= Selected extract =
►

Following our recent update regarding the passage of the new privacy bill by the Vermont state legislature, the governor of Vermont has decided to veto the act. This is the first time that one of the 19 comprehensive privacy laws enacted by US states legislatures in recent years was vetoed. The governor cited concerns over several aspects of the bill, including the provision of a private right of action, which is uncommon among US state privacy laws (except for in California). Additionally, according to the governor, the bill’s complexity, along with its unique and expansive definitions and provisions, would create significant and costly burdens and competitive disadvantages for small and mid-sized businesses. As a result, Vermont’s much-discussed bill will not be enacted into law at this time.

In parallel, the Rhode Island Data Transparency and Privacy Protection Act has been recently passed and enacted, making Rhode Island the 19th state in the US to enact a comprehensive legislation safeguarding consumer personal information. It will take effect on 1 January 2026.

 

Scope of Application

Rhode Island’s new act applies to for-profit entities conducting business in Rhode Island or targeting state residents, and who, in the previous calendar year, controlled or processed personal data of at least 35,000 state residents (excluding instances where controllers are processing data “solely for the purpose of completing a payment transaction”) or 10,000 state residents if more than 20% of their gross revenue is derived from the sale of personal data.

◄

= The exercise =
Can you transcribe the passage of the privacy law update starting with "In parallel, the" and going on through "1 January 2026.", word for word?

= Raw data =
►

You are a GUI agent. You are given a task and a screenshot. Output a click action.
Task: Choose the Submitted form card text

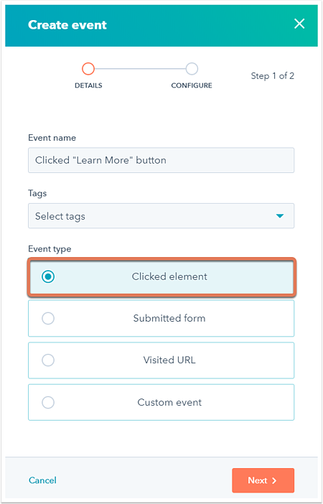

◄

= The solution =
In parallel, the Rhode Island Data Transparency and Privacy Protection Act has been recently passed and enacted, making Rhode Island the 19th state in the US to enact a comprehensive legislation safeguarding consumer personal information. It will take effect on 1 January 2026.